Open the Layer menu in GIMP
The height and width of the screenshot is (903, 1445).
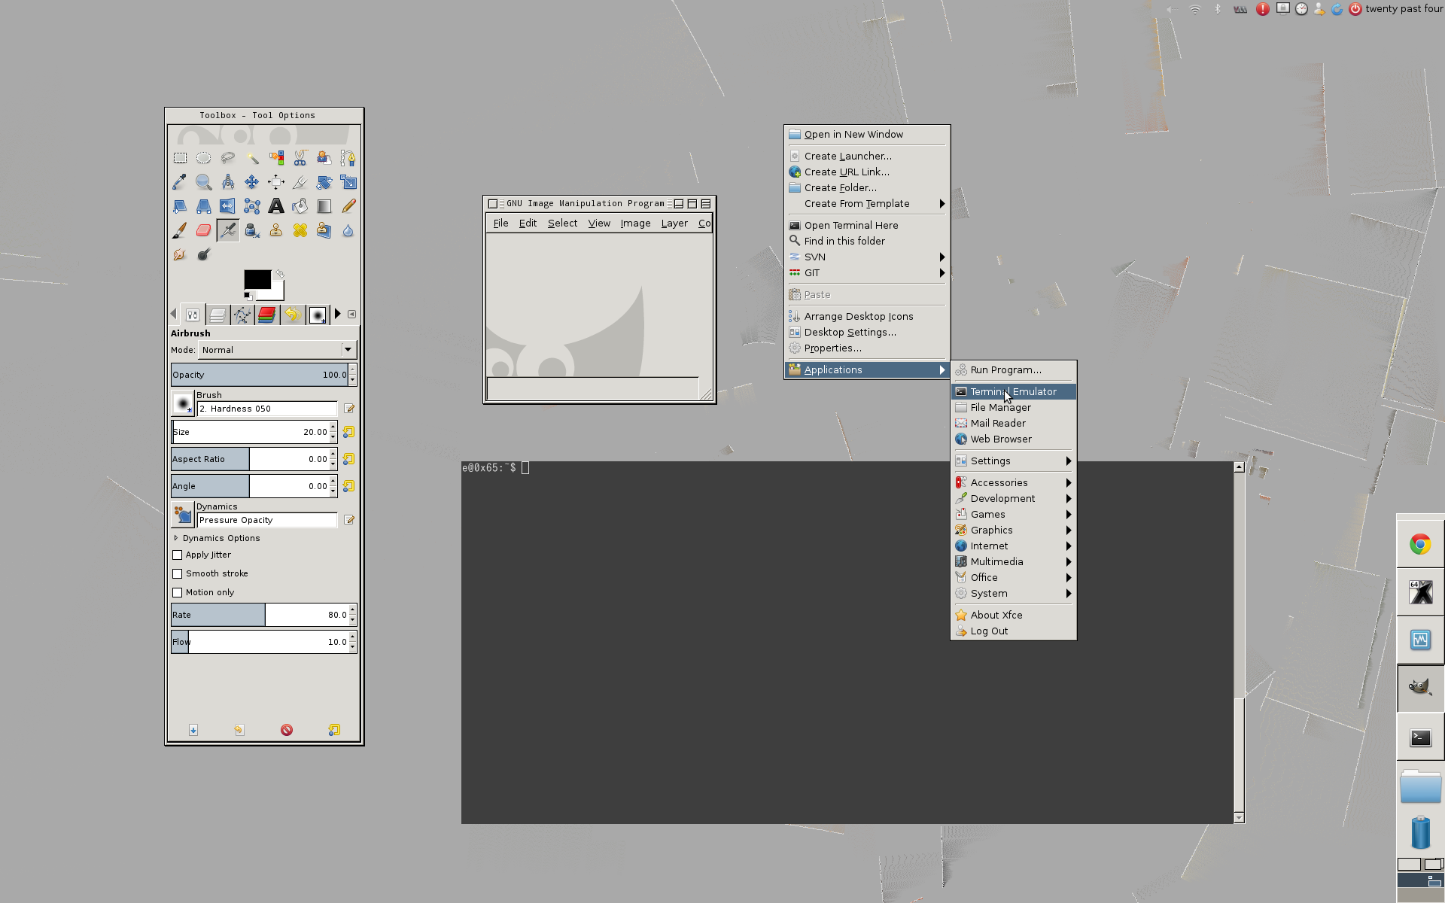click(674, 223)
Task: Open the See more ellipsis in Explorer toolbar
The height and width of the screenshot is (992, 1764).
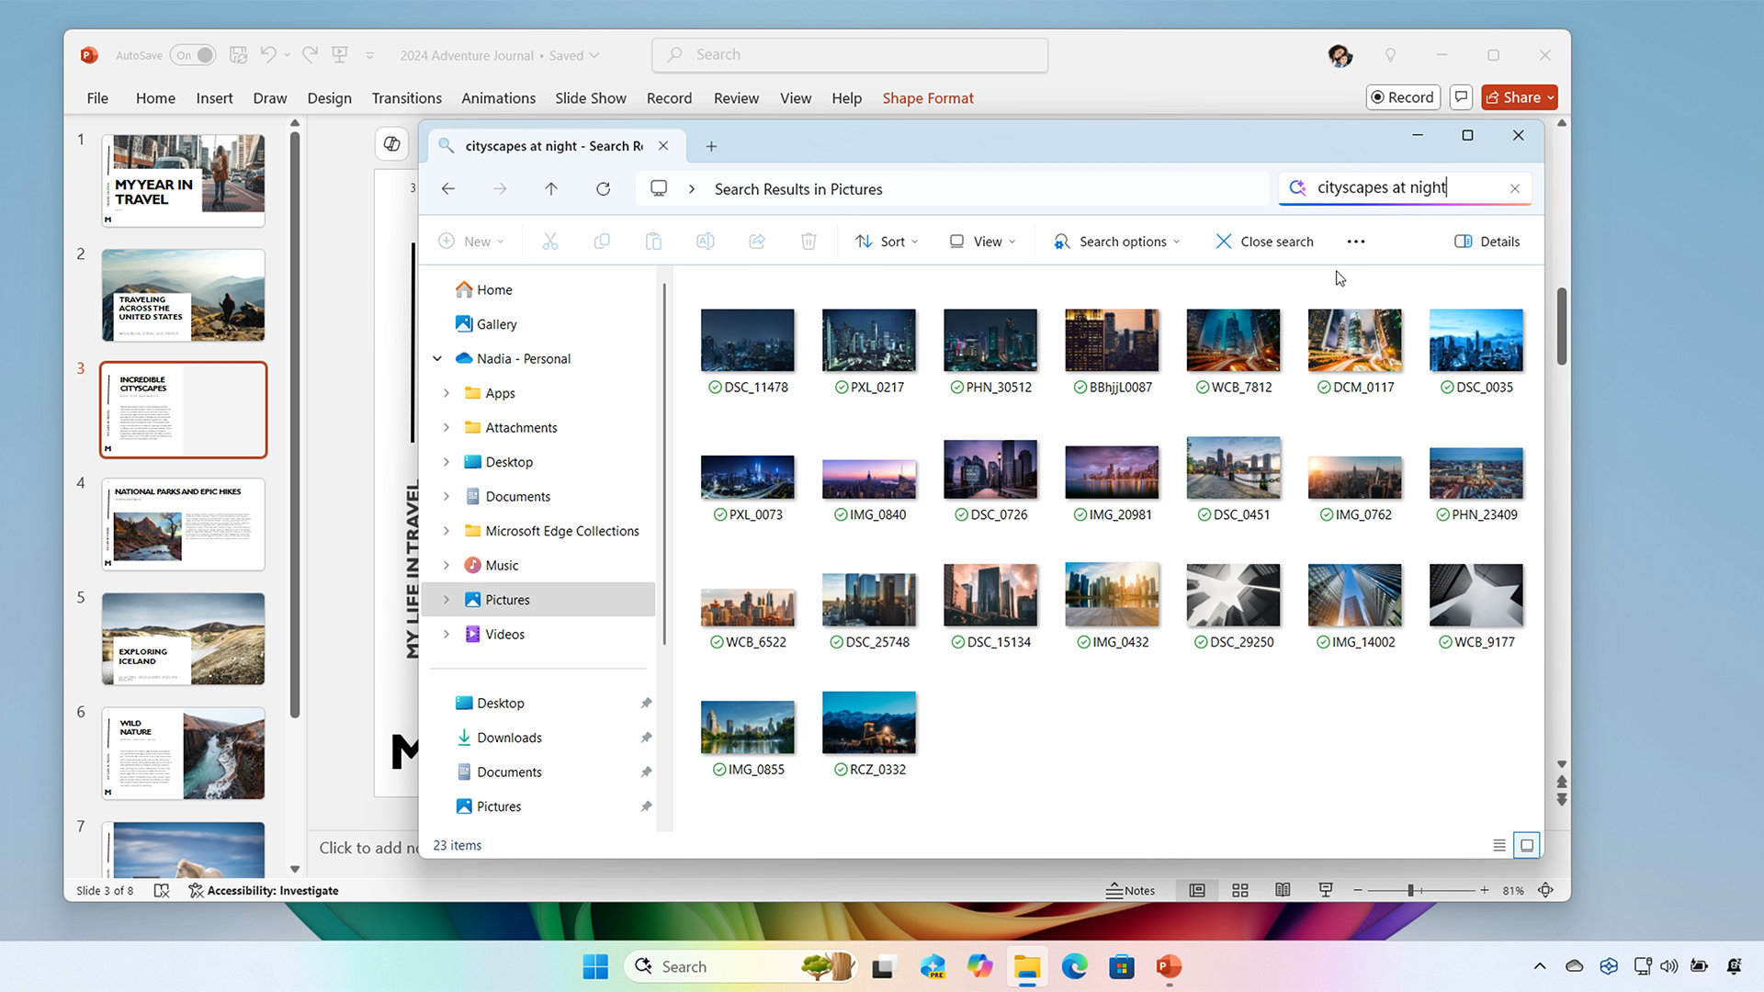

Work request
An exact copy of every record above is required, with all pictures omitted.

Response to this exercise
Open the Layer menu in GIMP
The height and width of the screenshot is (903, 1445).
click(674, 223)
Task: Open the See more ellipsis in Explorer toolbar
The height and width of the screenshot is (992, 1764).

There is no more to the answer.